New Delhi: The Kerala high court on Thursday, June 17, granted interim anticipatory bail to the Lakshadweep filmmaker against whom a sedition case was registered after she criticised the island’s administration.
LiveLaw has reported that a single bench of Justice Ashok Menon has granted bail to Aisha Sultana for a week, ordering her to appear before Kavaratti police for interrogation on June 20.
June 20 is date mentioned in the notice served on Sultana, under Section 41A of the Code of Criminal Procedure.
The court has ordered bail if she is arrested. Kavaratti Police had registered an FIR against Sultana under sections 124A (sedition) and 153B (acts against national integration) of the Indian Penal Code following a complaint by C. Abdul Khader Haji, the BJP’s Lakshadweep chief.
As The Wire has reported, the BJP member had taken exception to the filmmaker calling the Union Territory’s administrator Praful Khoda Patel a ‘bioweapon’ on a television channel debate, criticising his decision to do away with mandatory quarantine in the island. This decision, she said, is responsible for the surge of COVID-19 cases in Lakshadweep.
Sultana’s counsel, senior advocate P. Vijayabhanu said in court today that the remark was made in the “heat of the moment” during the TV debate and said that it was “a lapse”, according to LiveLaw.
Also read: Criticism of Political Matters is Not Sedition: Lakshadweep Filmmaker Moves Kerala HC
He told the bench that Sultana clarified her remarks later and has apologised as well.
Vijayabhanu reportedly referred to the Supreme Court’s Kedar Nath and Vinod Dua judgments – which were also mentioned in Sultana’s plea to the court – and said that criticism against the government, “even if expressed in harsh language,” does not amount to sedition and also that this case does not require custodial interrogation.
Sultana’s bail plea was opposed by the Lakshadweep administration’s standing counsel S. Manu who said that the remark was “powerful, noxious” and could “create disaffection amongst the island inhabitants against the Government of India,” according to LiveLaw.
“She has practically sowed the seeds of separatism in the minds of people.
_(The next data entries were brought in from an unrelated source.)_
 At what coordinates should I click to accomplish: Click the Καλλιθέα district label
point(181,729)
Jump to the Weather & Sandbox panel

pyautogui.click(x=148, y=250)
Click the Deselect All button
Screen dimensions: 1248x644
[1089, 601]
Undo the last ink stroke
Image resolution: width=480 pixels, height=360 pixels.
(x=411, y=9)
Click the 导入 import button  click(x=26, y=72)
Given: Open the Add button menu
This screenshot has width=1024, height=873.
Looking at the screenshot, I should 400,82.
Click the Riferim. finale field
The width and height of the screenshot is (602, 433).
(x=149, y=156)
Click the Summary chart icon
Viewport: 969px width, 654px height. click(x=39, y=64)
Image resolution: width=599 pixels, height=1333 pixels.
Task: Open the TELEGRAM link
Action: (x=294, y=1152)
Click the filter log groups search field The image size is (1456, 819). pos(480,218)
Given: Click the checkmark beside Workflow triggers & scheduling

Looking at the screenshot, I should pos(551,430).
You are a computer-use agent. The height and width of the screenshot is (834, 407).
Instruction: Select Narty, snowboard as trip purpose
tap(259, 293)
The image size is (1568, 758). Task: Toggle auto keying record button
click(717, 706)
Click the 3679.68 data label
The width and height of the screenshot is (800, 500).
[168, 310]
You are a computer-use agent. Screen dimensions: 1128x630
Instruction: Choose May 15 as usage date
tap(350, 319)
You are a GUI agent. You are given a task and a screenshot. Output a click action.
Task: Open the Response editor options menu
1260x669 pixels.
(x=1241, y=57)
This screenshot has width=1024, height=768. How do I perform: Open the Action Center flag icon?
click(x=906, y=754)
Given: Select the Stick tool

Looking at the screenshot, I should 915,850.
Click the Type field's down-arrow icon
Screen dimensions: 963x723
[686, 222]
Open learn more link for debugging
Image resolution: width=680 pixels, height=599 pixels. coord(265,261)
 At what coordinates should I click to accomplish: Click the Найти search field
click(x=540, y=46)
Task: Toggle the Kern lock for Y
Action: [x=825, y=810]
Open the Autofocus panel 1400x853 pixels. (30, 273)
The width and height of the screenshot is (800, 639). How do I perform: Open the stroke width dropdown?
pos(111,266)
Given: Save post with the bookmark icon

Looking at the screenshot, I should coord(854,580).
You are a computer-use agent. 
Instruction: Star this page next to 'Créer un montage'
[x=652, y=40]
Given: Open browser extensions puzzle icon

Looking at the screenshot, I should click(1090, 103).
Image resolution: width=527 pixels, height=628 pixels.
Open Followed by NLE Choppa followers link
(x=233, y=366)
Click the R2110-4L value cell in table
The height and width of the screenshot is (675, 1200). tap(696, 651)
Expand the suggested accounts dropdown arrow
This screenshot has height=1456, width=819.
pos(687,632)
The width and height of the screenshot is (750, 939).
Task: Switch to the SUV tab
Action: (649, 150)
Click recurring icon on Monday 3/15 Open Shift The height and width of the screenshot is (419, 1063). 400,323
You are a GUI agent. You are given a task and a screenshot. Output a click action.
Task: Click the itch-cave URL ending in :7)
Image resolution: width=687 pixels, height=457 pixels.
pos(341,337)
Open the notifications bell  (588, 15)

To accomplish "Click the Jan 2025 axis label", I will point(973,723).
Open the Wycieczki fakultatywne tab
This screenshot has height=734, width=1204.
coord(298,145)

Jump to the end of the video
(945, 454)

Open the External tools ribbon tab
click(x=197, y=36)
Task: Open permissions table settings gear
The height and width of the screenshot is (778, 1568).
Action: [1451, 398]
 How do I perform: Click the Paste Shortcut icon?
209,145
Imagine a school going girl hearing her statements. She is a filmmaker in a position of influence…If people of Lakshadweep are told that the government of India has used bio-weapon against them like China, what more is required to create disaffection against the government. This is clearly Section 124A IPC’, the standing counsel argued, according to LiveLaw.
Advocate Krishna Raj also made submissions on behalf of a third party who opposed the bail plea. Raj said Sultana’s remarks had “international ramifications.”